=== ASSIGNED TASK ===
Repeat only the lines from the one containing "488x620 pixels." to the final line below, exactly as they read, and leave every picture out.

=== DATA TO USE ===
-- -- --
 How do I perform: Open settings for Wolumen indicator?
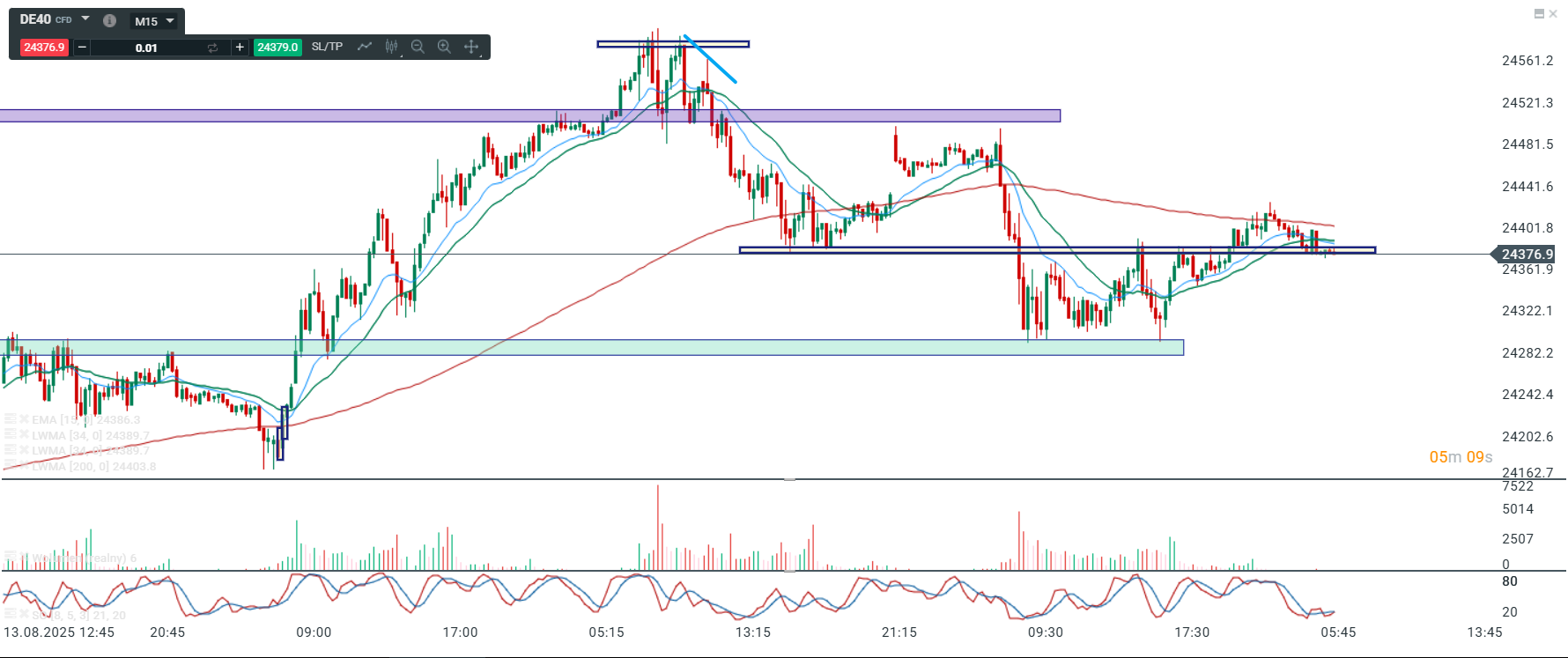point(10,558)
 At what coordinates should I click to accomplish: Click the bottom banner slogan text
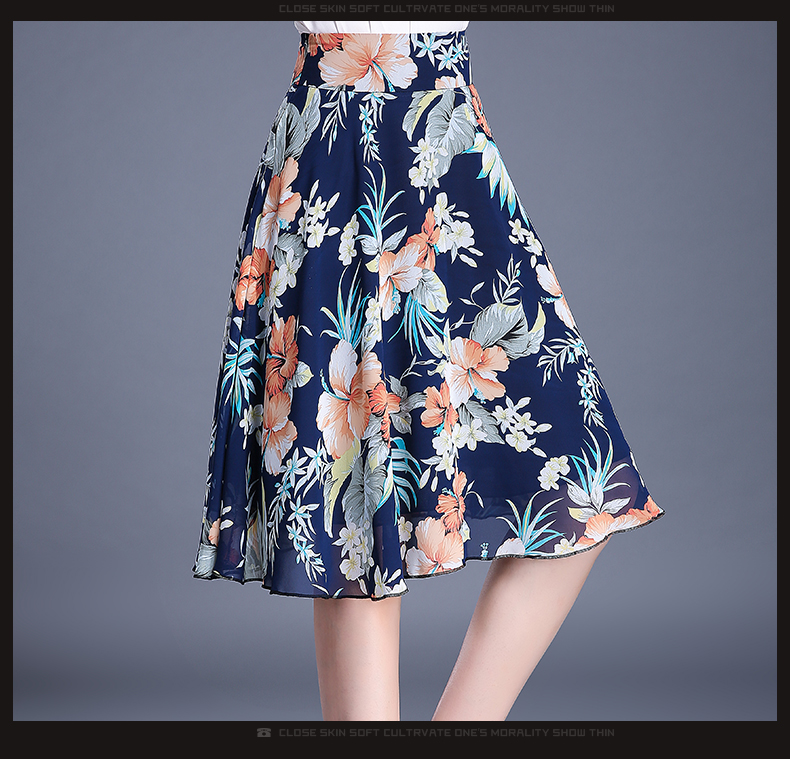pyautogui.click(x=446, y=733)
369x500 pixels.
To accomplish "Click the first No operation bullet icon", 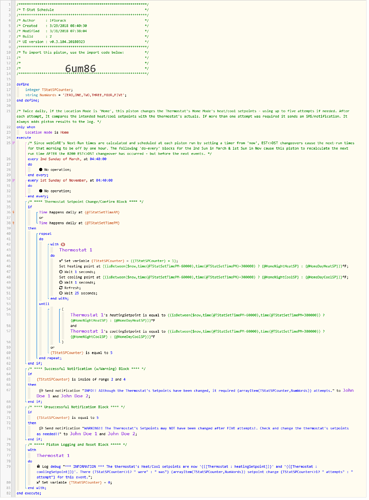I will pos(41,170).
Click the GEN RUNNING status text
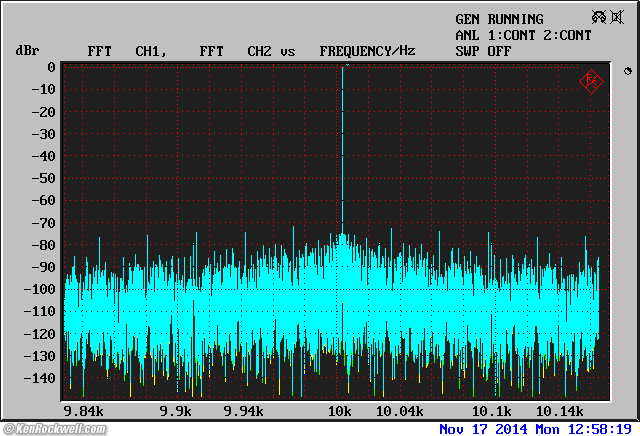The image size is (640, 436). pyautogui.click(x=499, y=19)
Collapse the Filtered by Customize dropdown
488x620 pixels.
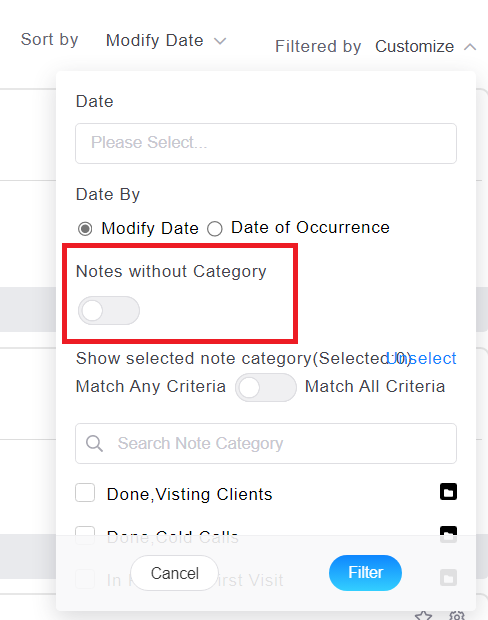(426, 47)
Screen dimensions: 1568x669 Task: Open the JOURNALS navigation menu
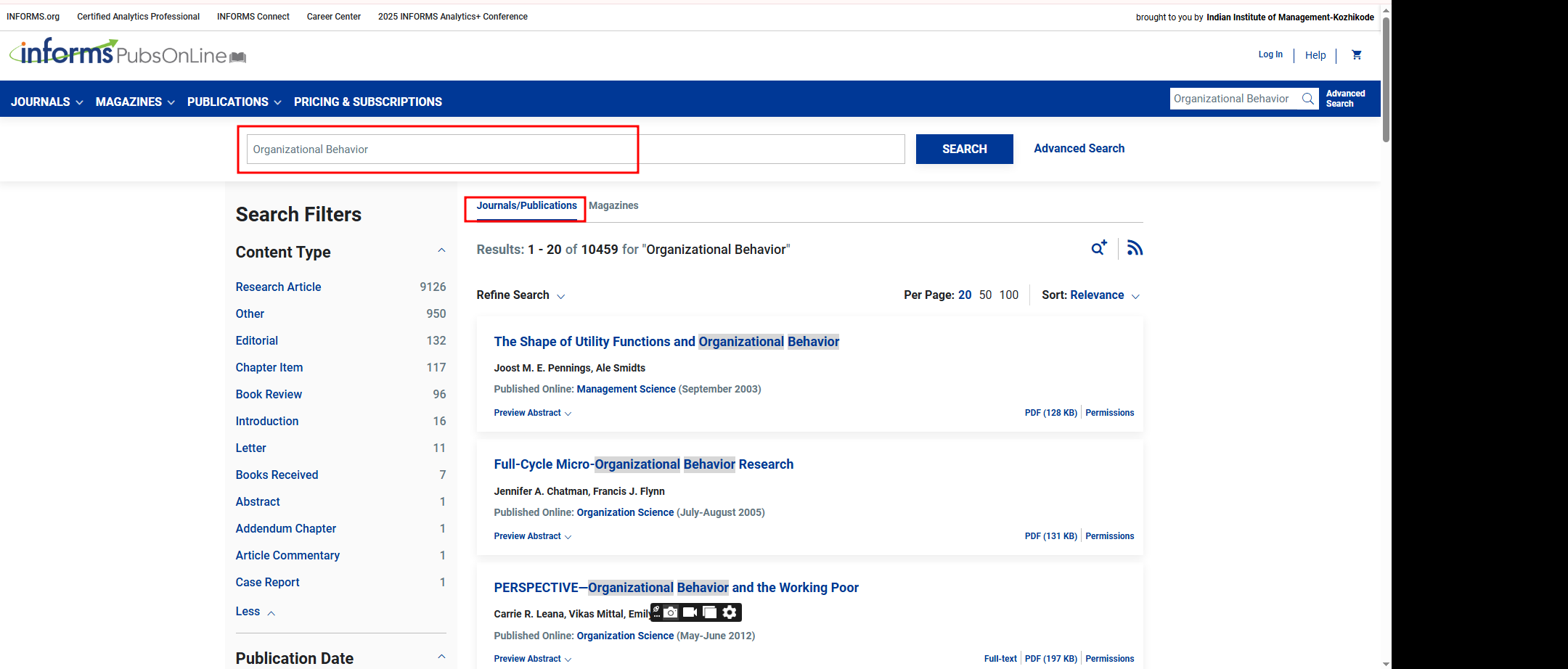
-- -- --
=== EXERCISE SOLUTION ===
488x620 pixels.
(426, 47)
Screen dimensions: 1568x669 Task: Open the JOURNALS navigation menu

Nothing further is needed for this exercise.